------ DOCUMENT ------
Buried Treasure

by Glenn Vanderburg
(an excerpt from The 2006 No Fluff, Just Stuff Anthology)

Over the past three years, many of my talks for the No Fluff, Just Stuff symposium series have shared a common theme. It was partly conscious, but mostly it came naturally, as a reflection of where I think our field is going.

I think our field is going backward.

And not a minute too soon, either. For years, we’ve been fighting our way forward, step by harried step, but for the most part it’s been down the wrong path. The grass looked greener here—or at least, better manicured—but there are traps lurking here, some of them very well concealed. We keep falling into them, but we keep fighting on. “We must be more careful!” we say, calling over our shoulders to our companions as we walk toward the next pit.

But some in the programming field have started to remember another place, one we passed on the way. It was a little unkempt and overgrown, to be sure, and maybe there were just as many dangers—but somehow the place, overall, was less dangerous. Plus, people who ventured in there keep telling us about the riches to be found in that place, wonderful treasures buried just below the surface.

The reasons why these older ways turn out to be better are subtle and occasionally complex, and I don’t claim to understand them all. But whatever the reasons, the signs of what’s happening are clear. Let’s look at those first, and then try to make sense of the whys and wherefores.

The Signs

The signs that we’re returning to older stomping grounds are everywhere. Those of us programmers who know the history of our field spotted them early (although I certainly wasn’t the first). Now they’re so prominent, and growing so quickly, that many people have spotted the trend. The signs I’ve noticed tend to fall into a few distinct areas: the way we go about designing and building systems; the kinds of programming languages and techniques we employ; and the way languages and platforms are implemented.

Design

The way programmers and programming teams design software is changing. After decades of increasing investment in tools and disciplines to support an analytical approach to software design, our field is running headlong toward a more empirical approach based on iteration, trial and error, and rapid feedback. There is widespread acknowledgement that the task of software design is simply too complex to tackle with a purely analytical approach. Programming will always involve a lot of careful thought, of course, but we must also be guided by feedback, checking our assumptions against the hard realities of real systems and running code.
------ SUPPLIED INFORMATION ------
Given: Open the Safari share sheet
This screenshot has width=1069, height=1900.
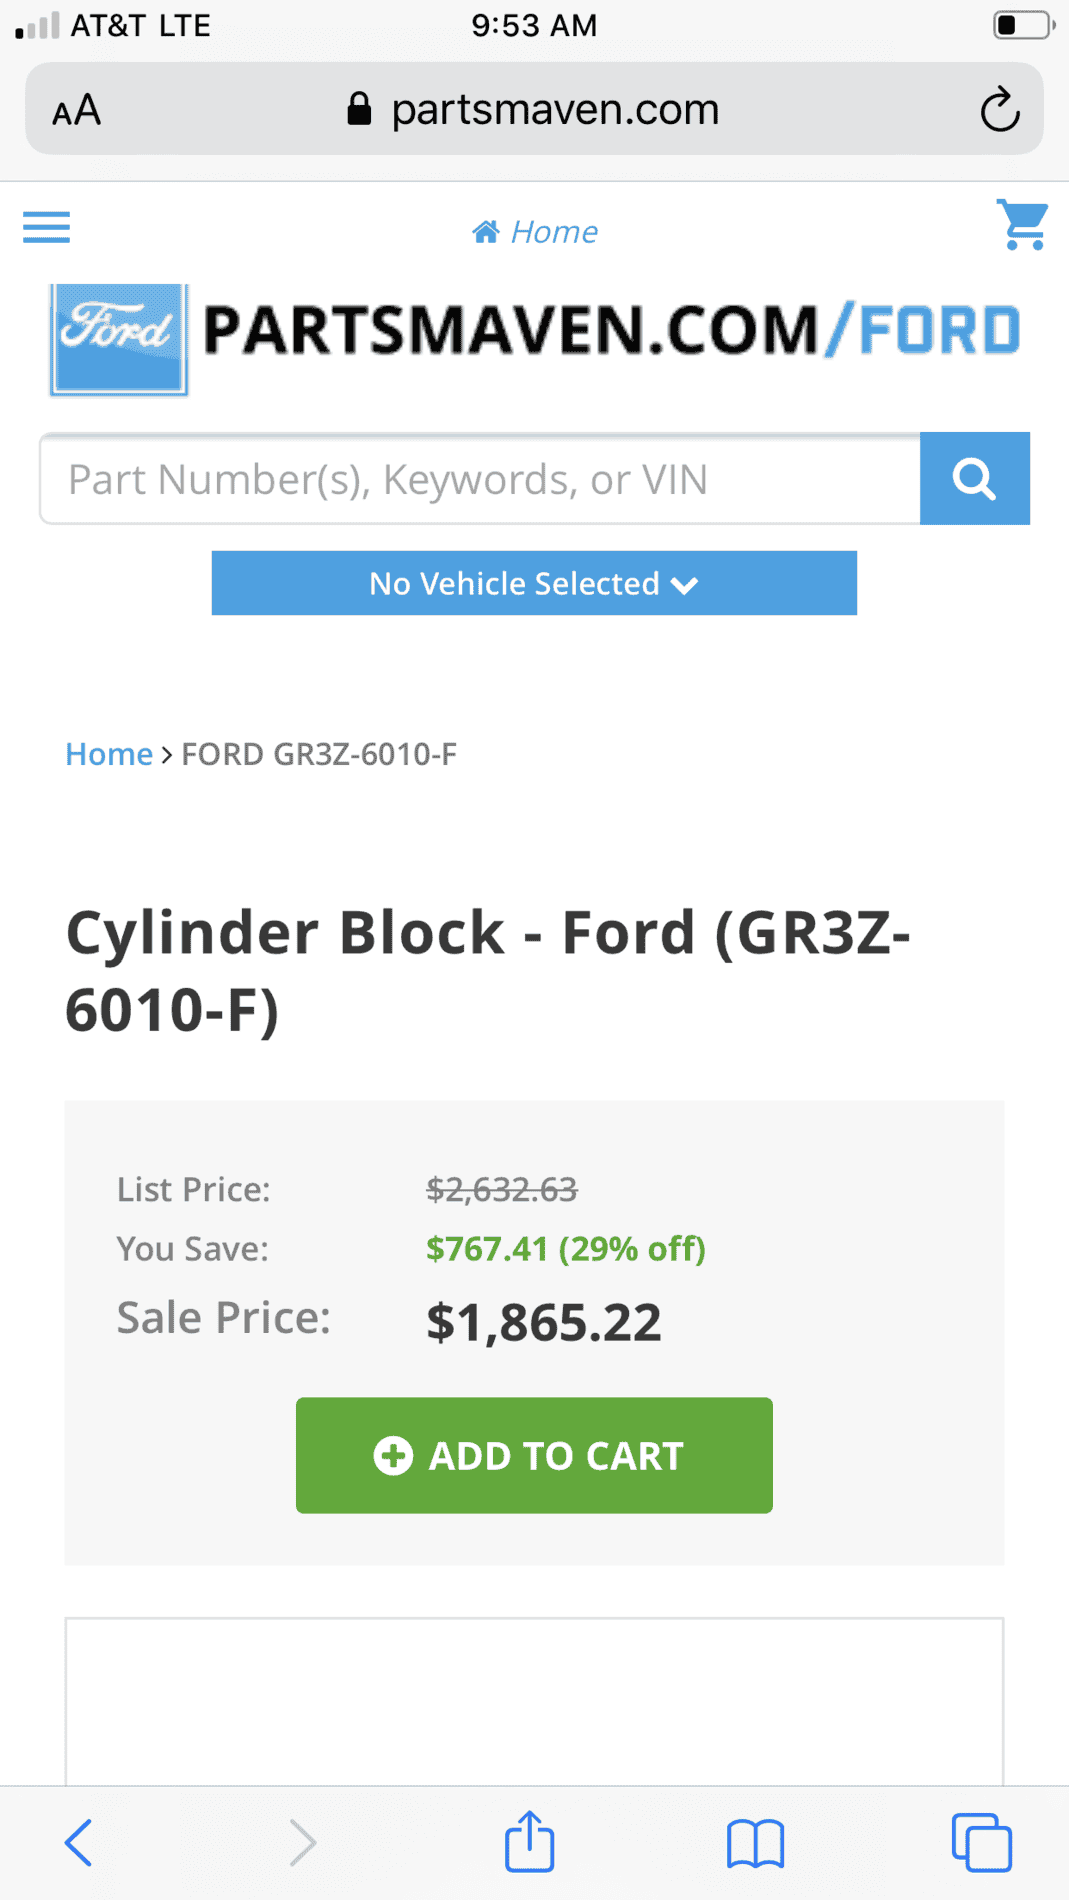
------
WORK TO COMPLETE ->
1. Translate this sentence from the Buried Treasure excerpt into Spanish: "The way programmers and programming teams design software is changing."
2. Carry on the Buried Treasure excerpt, picking up right after its final sentence.

TASK-BY-TASK ANSWERS ->
1. La forma en que los programadores y los equipos de programación diseñan software está cambiando.

2.
The modern approaches to design aren’t precisely the same as the older approaches from the 1960s and ’70s, but they share many of the same characteristics. A prime example is the emphasis on iterative development. Long before it became the fashion to try to design a program completely before beginning programming, the common practice was to build a simple, working system and gradually enhance it. Stories are even told of Marvin Minsky at MIT taking this practice to an extreme, beginning development by starting to debug an empty program. The modern equivalent of that, of course, is test-driven development. Guiding our development with automated tests is relatively new, but developing in small increments, evolving the design as we go, has a long history.

Another sign: today we are beginning once again to emphasize code over pictures in the design process. Don’t get me wrong—we’ll always draw pictures of our systems from time to time, and that’s something programmers have always done. But as the centerpiece of the design process, UML and other graphical notations have clearly failed. After having tried for years to improve software design by focusing on graphical models before we start writing code, programmers have learned something crucial. Code—good clean code, at least—is a more expressive notation for the details of software than boxes and lines.

As a computer science student in the ’80s, I read papers by Jon Bentley and others from Bell Labs extolling the virtues of “domain-specific languages” or DSLs. The best way to build many kinds of systems, they said, was to design simple, focused, special-purpose programming languages for the applications’ domains, implement those languages, and build the systems using languages tailored to the tasks at hand. Language development tools such as yacc and lex were introduced as tools to facilitate developing such languages. And that group had remarkable success practicing what they preached, building groundbreaking tools like pic, grap, make, sed, awk, and of course yacc and lex themselves. All of those tools are still in use, in some form or other, decades later.

That style of development never really took off outside of Bell Labs. Now, though, it’s seeing a sudden resurgence. One of the most dramatic overnight success stories in software development is the Rails web framework, and much of Rails’ strength comes from its inclusion of several distinct, small domain-specific languages focused on various aspects of web application development. Two related tools that have also garnered their share of attention, Rake and Capistrano (née SwitchTower), are also based on those concepts. The implementation techniques are different from what the Bell Labs gang wrote about (and I’ll talk about the new techniques below) but the concepts are the same. The idea of domain-specific languages seems to be one whose time has come.

Programming techniques

I also see big changes in the programming techniques we use to build our software. This isn’t entirely unrelated to the previous section; these techniques have strong effects on our design, and vice-versa.

The most obvious change in this category is the move toward dynamically typed languages. Static languages of various stripes have dominated the software development for decades, from the loosely typed C and C++ to the stronger type systems of Pascal, Java, and C#. Most programmers have been taught that strong, static typing and compile-time analysis provide the only way to build robust, reliable systems.

That idea seemed to make sense, but it ignored the many solid systems built using dynamic languages. Additionally, during my ten years as a Java programmer I saw first-hand that strong typing is not a panacea; in fact, truly robust Java-based applications are rather rare.

Today, many developers have realized that a static type system is a two-edged sword. It does have some benefits, but it also has some costs. The advent of unit testing, more than anything else, has served to weaken static typing’s appeal. Ruby, Python, and even JavaScript are growing more and more popular as developers discover the productivity advantages of dynamic typing.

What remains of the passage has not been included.